The lines wanted run from the first one below through the one with "This screenshot has width=1372, height=889.". Return them exactly.

Start of Block

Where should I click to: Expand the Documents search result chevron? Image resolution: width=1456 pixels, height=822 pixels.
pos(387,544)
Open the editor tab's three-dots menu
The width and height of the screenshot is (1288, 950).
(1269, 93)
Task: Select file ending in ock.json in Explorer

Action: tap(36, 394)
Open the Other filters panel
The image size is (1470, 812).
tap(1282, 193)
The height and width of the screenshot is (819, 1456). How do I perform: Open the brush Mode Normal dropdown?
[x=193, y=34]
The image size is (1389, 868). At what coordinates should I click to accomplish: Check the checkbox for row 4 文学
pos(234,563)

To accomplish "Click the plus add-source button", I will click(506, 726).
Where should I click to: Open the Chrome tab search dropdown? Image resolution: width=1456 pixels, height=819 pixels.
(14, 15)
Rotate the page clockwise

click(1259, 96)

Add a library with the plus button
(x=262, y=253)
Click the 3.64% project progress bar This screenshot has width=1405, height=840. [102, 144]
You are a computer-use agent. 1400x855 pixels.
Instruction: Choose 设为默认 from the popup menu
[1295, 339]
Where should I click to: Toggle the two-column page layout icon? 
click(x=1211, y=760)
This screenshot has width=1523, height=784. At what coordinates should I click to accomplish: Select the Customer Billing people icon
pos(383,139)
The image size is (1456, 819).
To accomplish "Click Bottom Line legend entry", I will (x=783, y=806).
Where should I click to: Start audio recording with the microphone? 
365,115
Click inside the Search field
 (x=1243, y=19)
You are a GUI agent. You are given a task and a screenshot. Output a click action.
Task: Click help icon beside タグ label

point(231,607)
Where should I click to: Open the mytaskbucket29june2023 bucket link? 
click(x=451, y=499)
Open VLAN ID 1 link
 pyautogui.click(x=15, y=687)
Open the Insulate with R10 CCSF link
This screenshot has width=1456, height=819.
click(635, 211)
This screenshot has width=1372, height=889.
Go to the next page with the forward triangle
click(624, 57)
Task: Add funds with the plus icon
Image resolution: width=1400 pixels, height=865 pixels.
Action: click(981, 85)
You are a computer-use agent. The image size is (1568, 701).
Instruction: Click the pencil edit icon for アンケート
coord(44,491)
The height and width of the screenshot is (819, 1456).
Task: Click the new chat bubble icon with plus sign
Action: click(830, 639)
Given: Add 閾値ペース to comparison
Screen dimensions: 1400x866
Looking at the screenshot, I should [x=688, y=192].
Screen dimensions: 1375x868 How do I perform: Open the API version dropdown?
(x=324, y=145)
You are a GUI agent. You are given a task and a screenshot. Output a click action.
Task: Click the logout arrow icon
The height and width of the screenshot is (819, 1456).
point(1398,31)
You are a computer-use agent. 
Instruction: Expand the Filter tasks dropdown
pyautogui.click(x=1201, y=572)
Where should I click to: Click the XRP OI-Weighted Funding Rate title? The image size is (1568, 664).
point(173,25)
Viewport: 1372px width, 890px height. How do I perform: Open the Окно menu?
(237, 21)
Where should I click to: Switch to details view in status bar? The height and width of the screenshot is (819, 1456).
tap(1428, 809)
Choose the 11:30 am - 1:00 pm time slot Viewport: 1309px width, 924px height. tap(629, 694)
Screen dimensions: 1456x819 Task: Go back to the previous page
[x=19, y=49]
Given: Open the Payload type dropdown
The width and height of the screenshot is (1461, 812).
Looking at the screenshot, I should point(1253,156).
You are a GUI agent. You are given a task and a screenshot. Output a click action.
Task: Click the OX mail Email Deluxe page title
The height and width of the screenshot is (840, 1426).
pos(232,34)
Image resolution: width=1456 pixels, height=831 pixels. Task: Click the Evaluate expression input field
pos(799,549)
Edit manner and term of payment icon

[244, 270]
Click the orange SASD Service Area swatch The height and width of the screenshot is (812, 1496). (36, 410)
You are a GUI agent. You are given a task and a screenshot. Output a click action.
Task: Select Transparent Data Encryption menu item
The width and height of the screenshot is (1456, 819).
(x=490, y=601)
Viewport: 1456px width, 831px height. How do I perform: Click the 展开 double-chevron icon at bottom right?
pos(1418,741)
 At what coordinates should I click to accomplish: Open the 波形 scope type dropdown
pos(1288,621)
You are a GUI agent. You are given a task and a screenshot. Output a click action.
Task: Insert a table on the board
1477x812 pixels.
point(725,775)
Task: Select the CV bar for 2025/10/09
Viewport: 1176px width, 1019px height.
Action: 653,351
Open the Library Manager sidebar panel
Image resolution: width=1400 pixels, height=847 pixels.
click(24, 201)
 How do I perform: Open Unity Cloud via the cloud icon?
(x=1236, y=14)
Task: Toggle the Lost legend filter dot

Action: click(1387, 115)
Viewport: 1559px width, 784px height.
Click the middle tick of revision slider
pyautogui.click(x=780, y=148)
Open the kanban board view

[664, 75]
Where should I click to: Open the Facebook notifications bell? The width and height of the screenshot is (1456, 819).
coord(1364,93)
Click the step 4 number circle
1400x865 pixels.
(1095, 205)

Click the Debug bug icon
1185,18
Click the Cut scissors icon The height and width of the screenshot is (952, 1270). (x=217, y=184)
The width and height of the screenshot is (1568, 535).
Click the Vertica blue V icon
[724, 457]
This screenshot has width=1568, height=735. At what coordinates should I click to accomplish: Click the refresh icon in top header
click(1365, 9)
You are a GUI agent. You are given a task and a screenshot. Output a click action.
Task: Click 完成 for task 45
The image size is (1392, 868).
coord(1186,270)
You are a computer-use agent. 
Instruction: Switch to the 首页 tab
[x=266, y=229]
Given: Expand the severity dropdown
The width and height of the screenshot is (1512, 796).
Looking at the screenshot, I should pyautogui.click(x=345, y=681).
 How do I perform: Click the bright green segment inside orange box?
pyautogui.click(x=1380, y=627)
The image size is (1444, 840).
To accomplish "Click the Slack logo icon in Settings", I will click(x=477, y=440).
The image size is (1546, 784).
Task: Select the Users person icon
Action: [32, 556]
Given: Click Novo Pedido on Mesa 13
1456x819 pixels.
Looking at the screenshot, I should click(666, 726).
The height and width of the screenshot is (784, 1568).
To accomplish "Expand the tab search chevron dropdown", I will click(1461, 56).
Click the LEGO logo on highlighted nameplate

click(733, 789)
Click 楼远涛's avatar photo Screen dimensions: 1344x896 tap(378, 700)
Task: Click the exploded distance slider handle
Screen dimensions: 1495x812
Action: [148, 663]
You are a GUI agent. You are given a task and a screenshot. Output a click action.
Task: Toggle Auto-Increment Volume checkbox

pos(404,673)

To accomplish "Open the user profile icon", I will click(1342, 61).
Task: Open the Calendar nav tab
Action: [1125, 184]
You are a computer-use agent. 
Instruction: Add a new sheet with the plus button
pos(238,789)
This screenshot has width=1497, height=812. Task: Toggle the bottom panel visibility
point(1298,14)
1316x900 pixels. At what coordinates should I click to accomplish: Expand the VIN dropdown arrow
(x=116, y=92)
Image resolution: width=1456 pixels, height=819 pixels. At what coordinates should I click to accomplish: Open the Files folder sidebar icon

End of Block

#### Output of the task
Where should I click to: Expand the Documents search result chevron? Image resolution: width=1456 pixels, height=822 pixels.
pos(387,544)
Open the editor tab's three-dots menu
The width and height of the screenshot is (1288, 950).
(1269, 93)
Task: Select file ending in ock.json in Explorer

Action: tap(36, 394)
Open the Other filters panel
The image size is (1470, 812).
tap(1282, 193)
The height and width of the screenshot is (819, 1456). How do I perform: Open the brush Mode Normal dropdown?
[x=193, y=34]
The image size is (1389, 868). At what coordinates should I click to accomplish: Check the checkbox for row 4 文学
pos(234,563)

To accomplish "Click the plus add-source button", I will click(506, 726).
Where should I click to: Open the Chrome tab search dropdown? Image resolution: width=1456 pixels, height=819 pixels.
(14, 15)
Rotate the page clockwise

click(1259, 96)

Add a library with the plus button
(x=262, y=253)
Click the 3.64% project progress bar This screenshot has width=1405, height=840. [102, 144]
You are a computer-use agent. 1400x855 pixels.
Instruction: Choose 设为默认 from the popup menu
[1295, 339]
Where should I click to: Toggle the two-column page layout icon? 
click(x=1211, y=760)
This screenshot has width=1523, height=784. At what coordinates should I click to accomplish: Select the Customer Billing people icon
pos(383,139)
The image size is (1456, 819).
To accomplish "Click Bottom Line legend entry", I will (x=783, y=806).
Where should I click to: Start audio recording with the microphone? 
365,115
Click inside the Search field
 (x=1243, y=19)
You are a GUI agent. You are given a task and a screenshot. Output a click action.
Task: Click help icon beside タグ label

point(231,607)
Where should I click to: Open the mytaskbucket29june2023 bucket link? 
click(x=451, y=499)
Open VLAN ID 1 link
 pyautogui.click(x=15, y=687)
Open the Insulate with R10 CCSF link
This screenshot has width=1456, height=819.
click(635, 211)
This screenshot has width=1372, height=889.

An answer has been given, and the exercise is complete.